Ansible - getting started
This article is for anyone who is evaluating how Ansible may help in their automation journey. While DevOps and Infrastructure as Code are becoming the norm from the startups to the enterprises, I had quite a few conversations on what Ansible is and how could Ansible help in managing the IT environments. This article is written considering those conversations I had in the last few weeks and hope this would give a brief about Ansible and its capabilities.
What is Ansible
The best place to get started with Ansible is to spend about 15 minutes looking at this Ansible Quick Start video.
- Ansible is an open-source automation language which helps to write set of tasks, called Ansible Playbooks, to automate various requirements in the IT application infrastructure landscape.
- Ansible is agentless i.e. there is no need to install any software and run any daemon on the client machines.

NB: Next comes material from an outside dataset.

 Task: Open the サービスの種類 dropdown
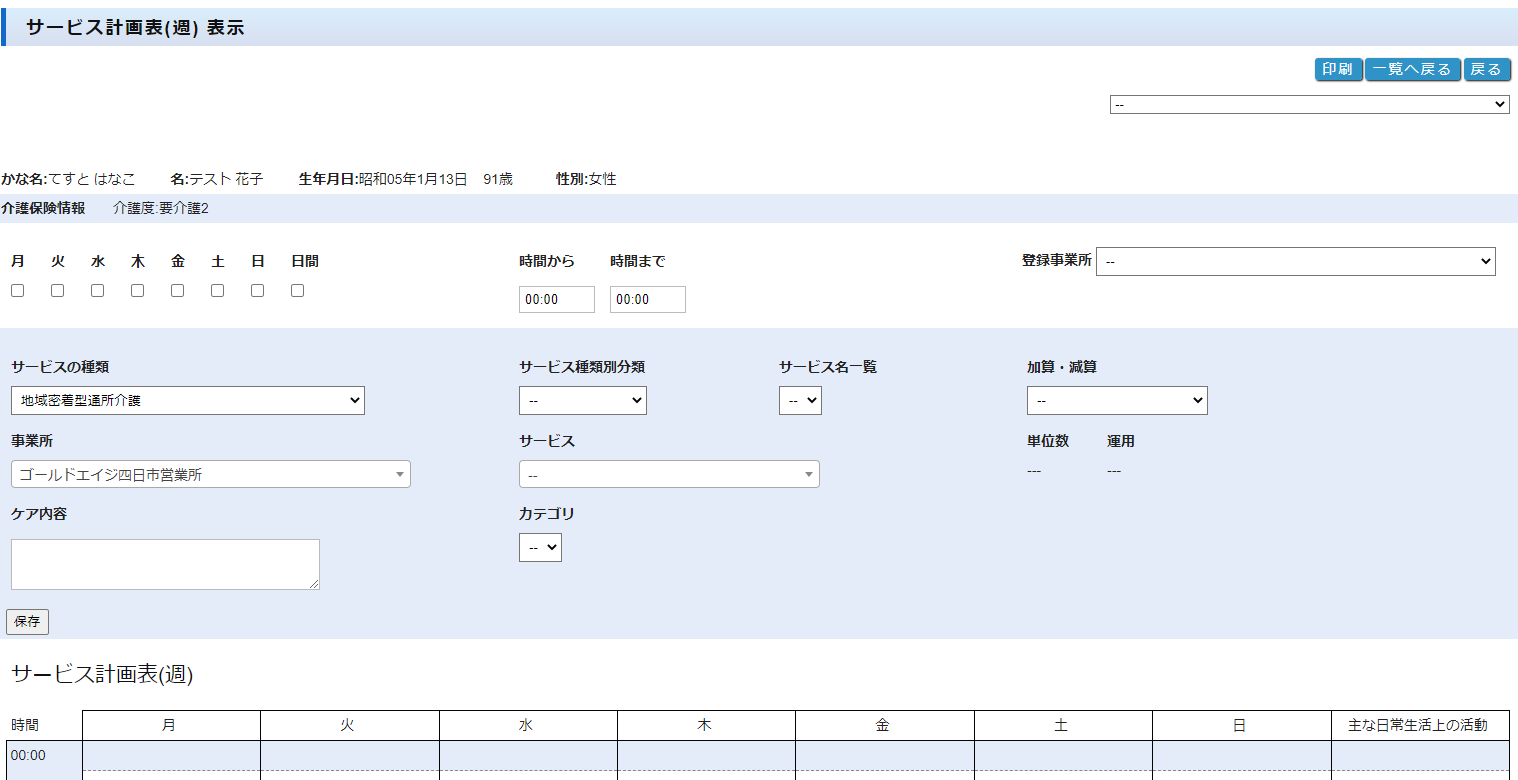(188, 401)
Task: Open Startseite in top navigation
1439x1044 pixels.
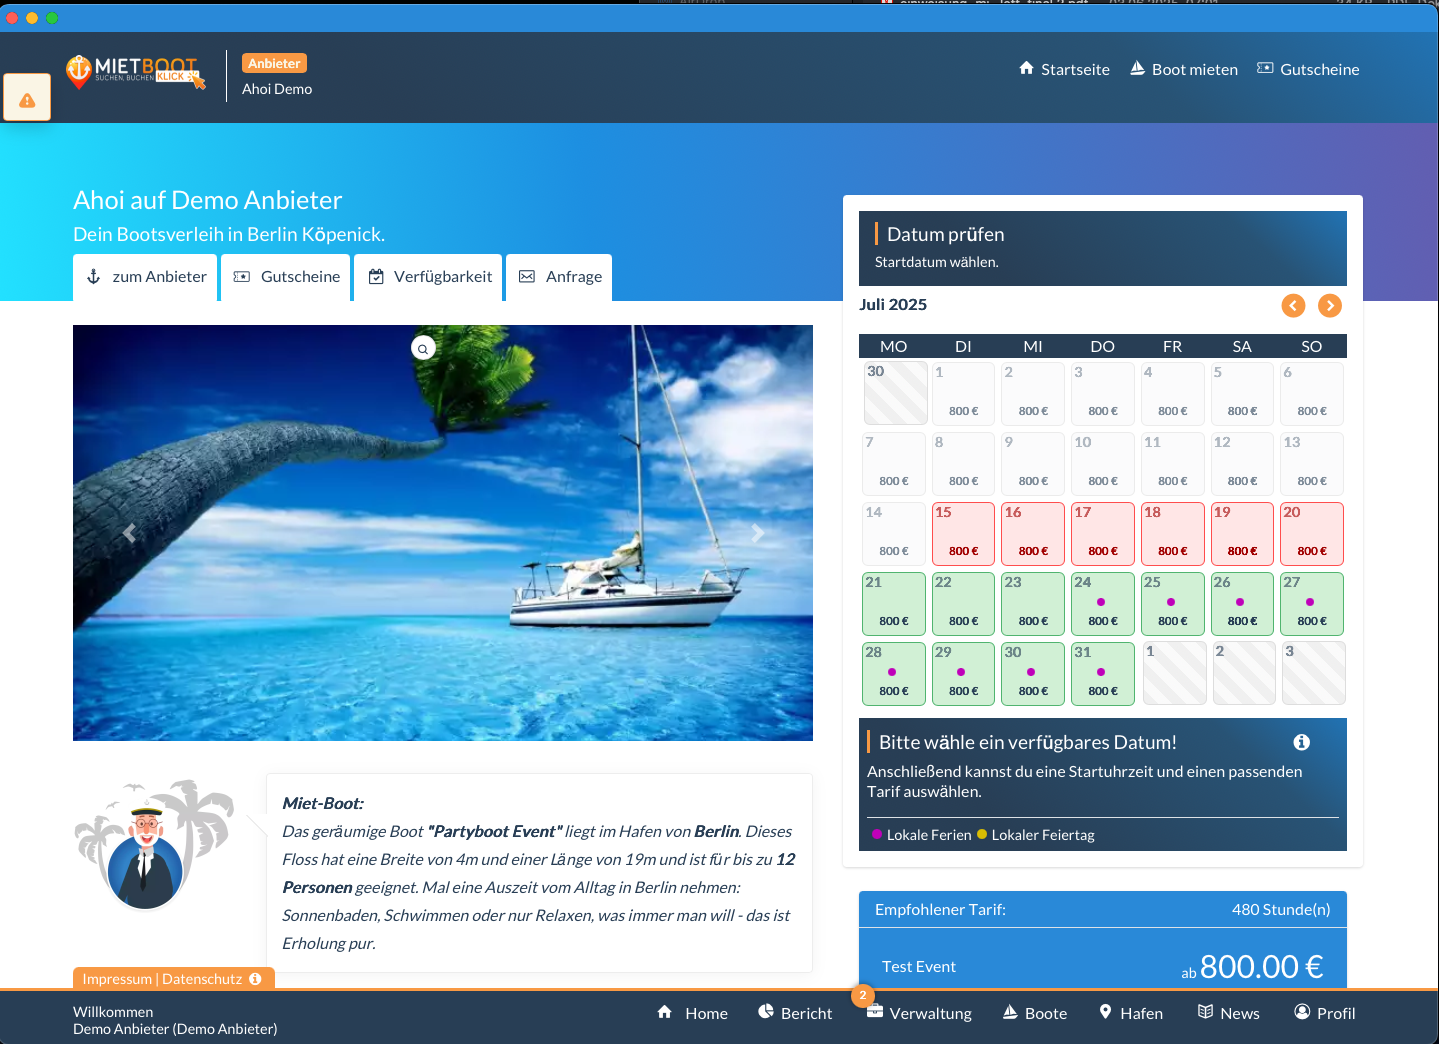Action: pyautogui.click(x=1064, y=69)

- Ansible needs a core server / virtual machine, called Ansible Control node, which is the Ansible automation engine and helps to run the Ansible Playbooks. The playbooks help execute the tasks on the remote machines.
- Ansible not only works on servers but on applications, databases and networking equipments also.
- The Ansible control server communicates with the clients via
- SSH for Unix/Linux clients
- WinRM for Windows clients
- APIs for Cloud providers
- Control server needs Python 2.6+ or Python 3.5+ and the clients need Python 2.6+.
- So essentially in an environment some network routes may need to be defined and appropriate ports need to be opened in the firewalls which may sit between the Ansible Control node and the clients.
- Ansible Playbooks are written in YAML to code the use cases. These Playbooks turn up to be the documentation of the environment in which it operates.
What can Ansible do
- Multi-tier orchestration from infrastructure to applications
- Application deployments (rolling deployments etc.)
- Configuration management
- Continuous delivery
- Automate DevOps processes
- Provisioning in the Clouds (AWS, OpenStack, DigitalOcean etc.)
- Helps to maintain security and compliance
- and many more …
Some more points that could be of interest
- Ansible is a open source project sponsored by Red Hat.
- Ansible Tower is a commercial offering from Red Hat to manage complex environments with Ansible and brings in a level of control and ease of management. However, Ansible core can be used independently without implementing Ansible Tower in the environment.
- Ansible itself is written in Python.
- Power of Ansible lies in the Ansible modules. The core modules are written in Python. The modules can be extended by writing in any language that can take JSON as input and output or return key=value pairs.
- The playbooks are written in YAML so the codes are very clean and readable. They can be read and reasonably understood by people who even do not know Ansible or any code and still understand what it intends to do.
- These being YAML files should be kept in a source control repository like Git and hence version controlled. So it would not be too difficult to figure out if something goes wrong and also enable collaboration and sharing amongst the teams. Also a successfully tested code in test environment can be rolled out to the production environment.
- Ansible can address a selected set of inventory - chosen statically or dynamically (especially required in Cloud environments).
- Has a strong open-source community and growing number of modules.
If you have 45 minutes, check out this talk at PyCon 2014 by Michael DeHaan, project founder of Ansible. Excellent talk to give you an idea on what Ansible can do for you.
Automation is a journey and Ansible should be making this journey simple and less bumpy. Hope you enjoy this journey and happy automating with Ansible!